§ WHAT IS EXPECTED
Using the listing below, report each line holding the string "height".

§ TASK INPUTS
#####

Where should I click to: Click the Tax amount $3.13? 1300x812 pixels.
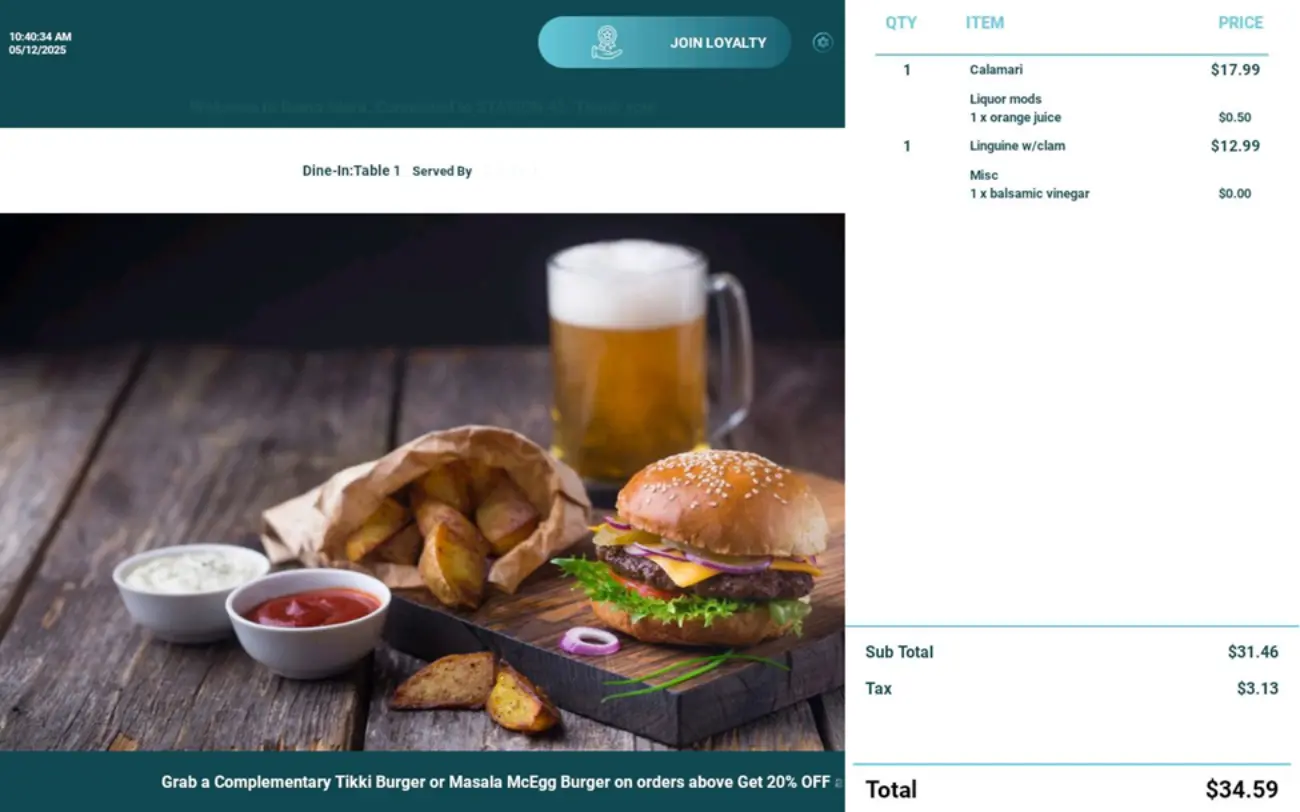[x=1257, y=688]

#####

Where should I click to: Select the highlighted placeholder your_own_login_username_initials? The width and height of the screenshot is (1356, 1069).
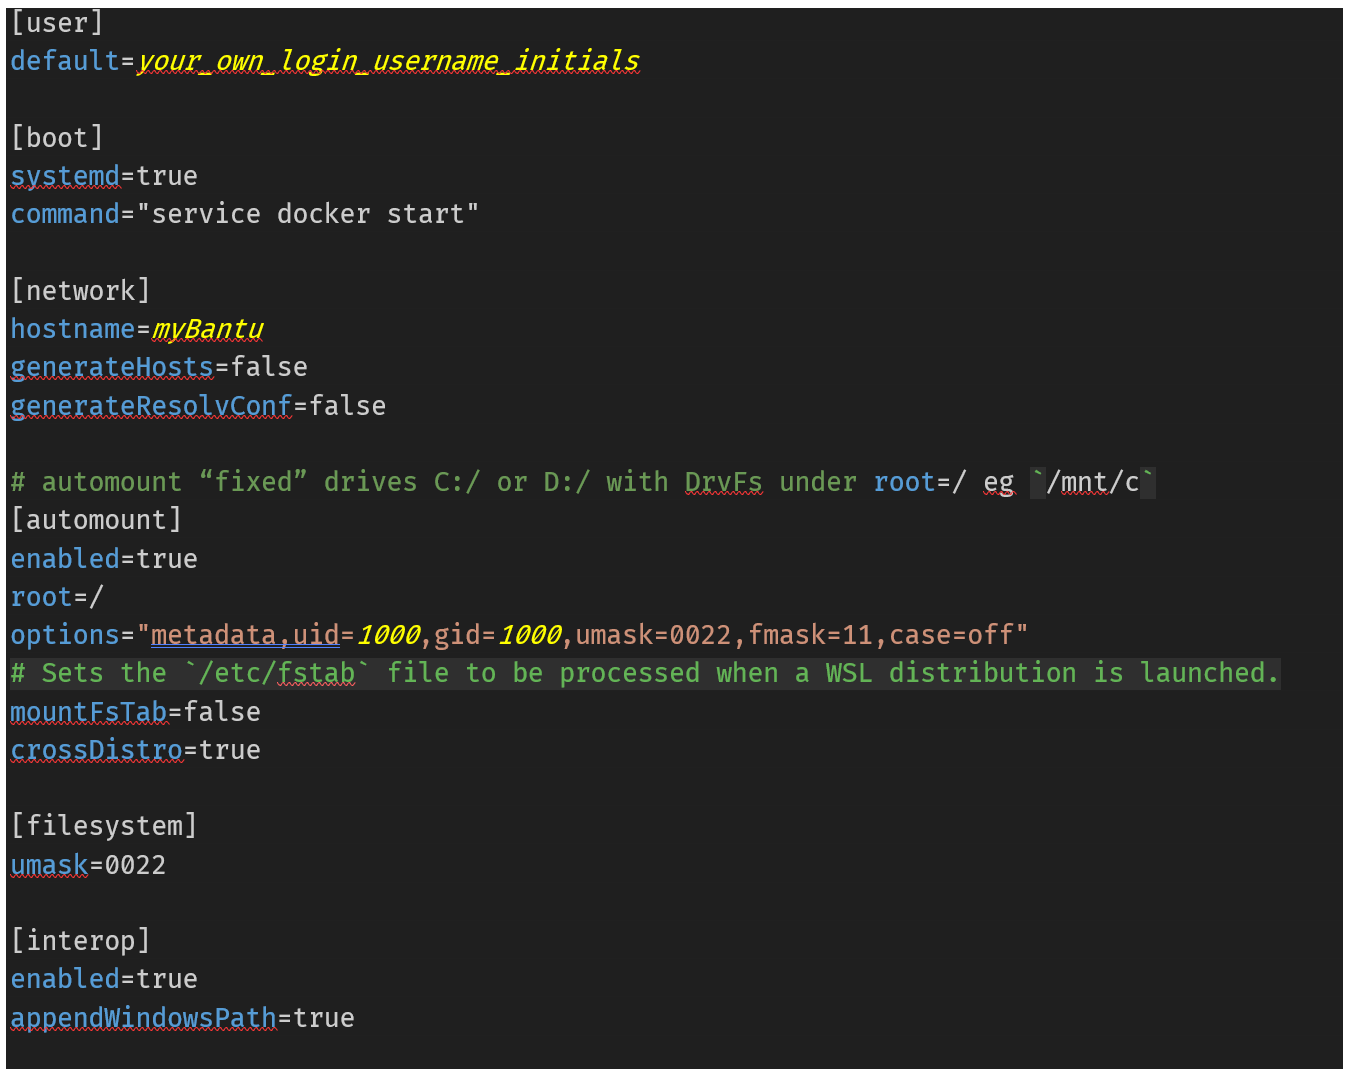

#####

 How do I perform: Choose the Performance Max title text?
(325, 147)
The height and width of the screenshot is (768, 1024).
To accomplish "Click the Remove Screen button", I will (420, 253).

#####

§ EXERCISE OUTPUT
Where should I click to: Select the highlighted placeholder your_own_login_username_initials? The width and height of the screenshot is (1356, 1069).
The height and width of the screenshot is (768, 1024).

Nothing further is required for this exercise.